── Provided entries ──
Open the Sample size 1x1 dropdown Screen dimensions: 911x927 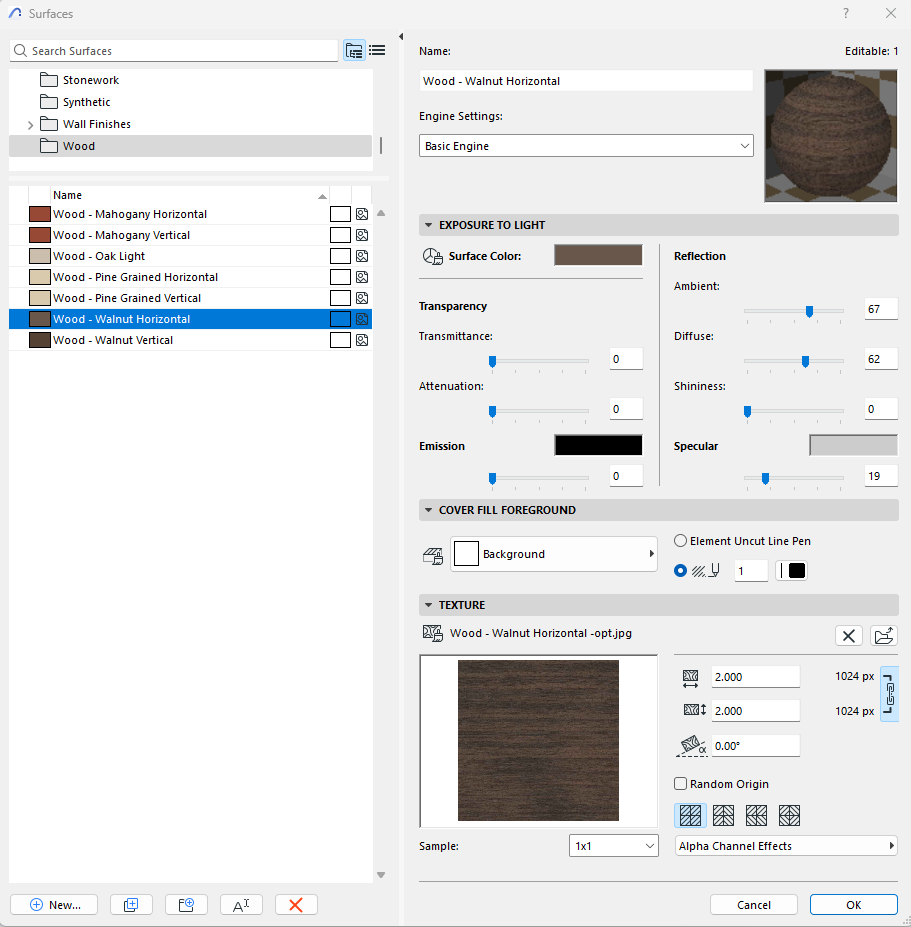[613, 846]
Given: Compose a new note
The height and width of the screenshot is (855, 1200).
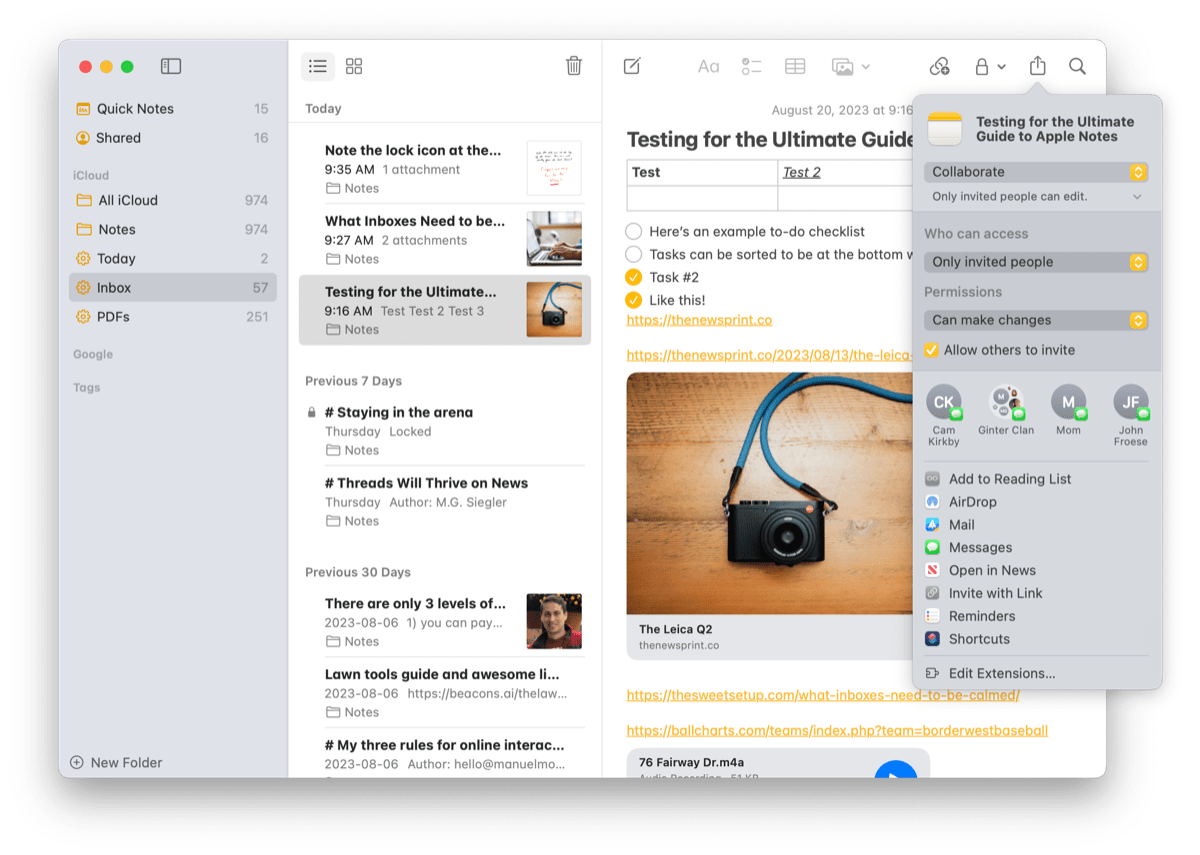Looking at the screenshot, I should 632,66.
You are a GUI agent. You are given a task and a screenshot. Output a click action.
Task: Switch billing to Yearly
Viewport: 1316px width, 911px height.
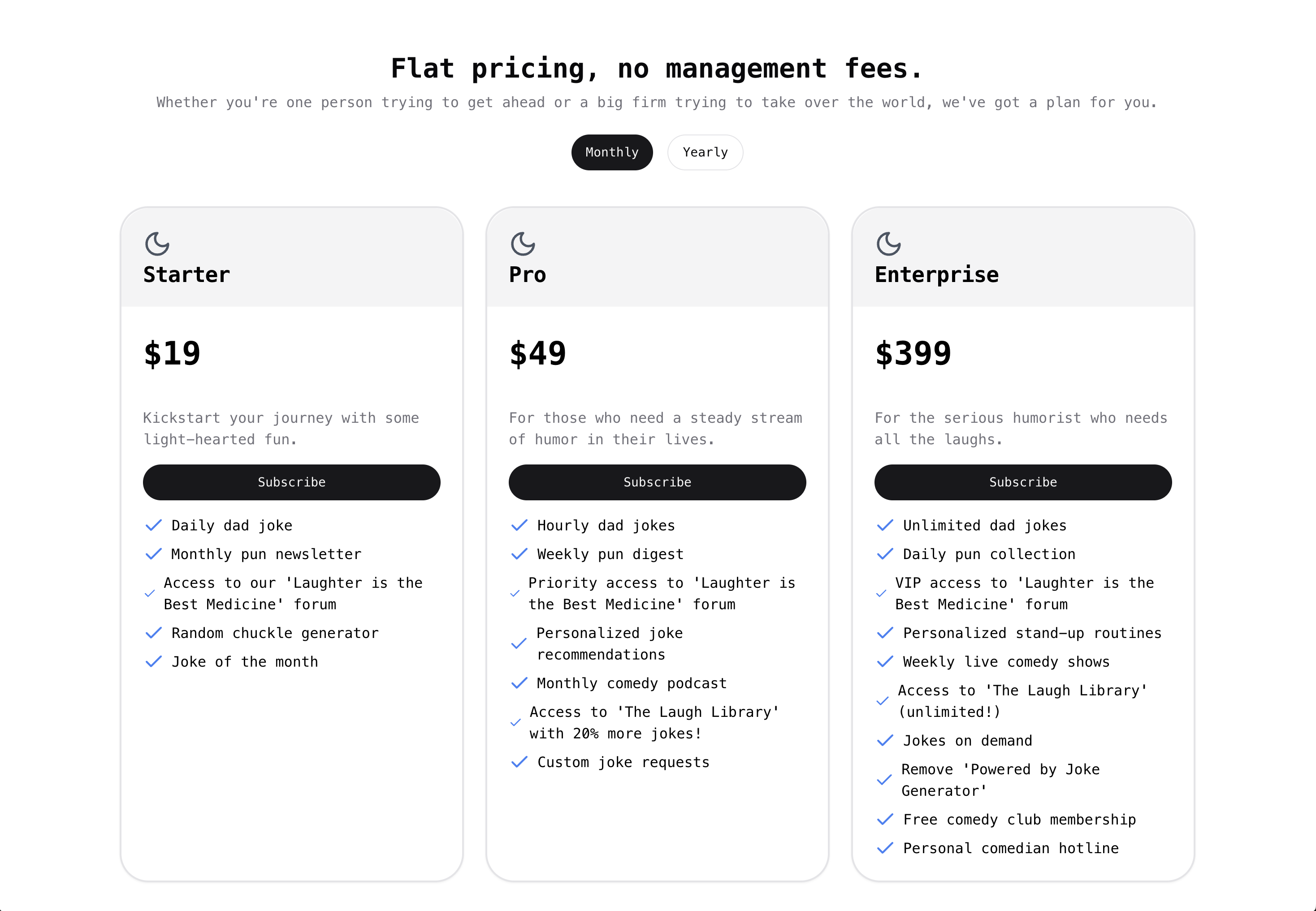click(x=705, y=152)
───
§ Work to be completed
Copy out exactly the lines between the line that contains "The height and" and the last line of the records, both ends included; leave out every picture.

§ Result for this task
The height and width of the screenshot is (855, 1200).
Looking at the screenshot, I should 632,66.
You are a GUI agent. You are given a task and a screenshot. Output a click action.
Task: Switch billing to Yearly
Viewport: 1316px width, 911px height.
click(x=705, y=152)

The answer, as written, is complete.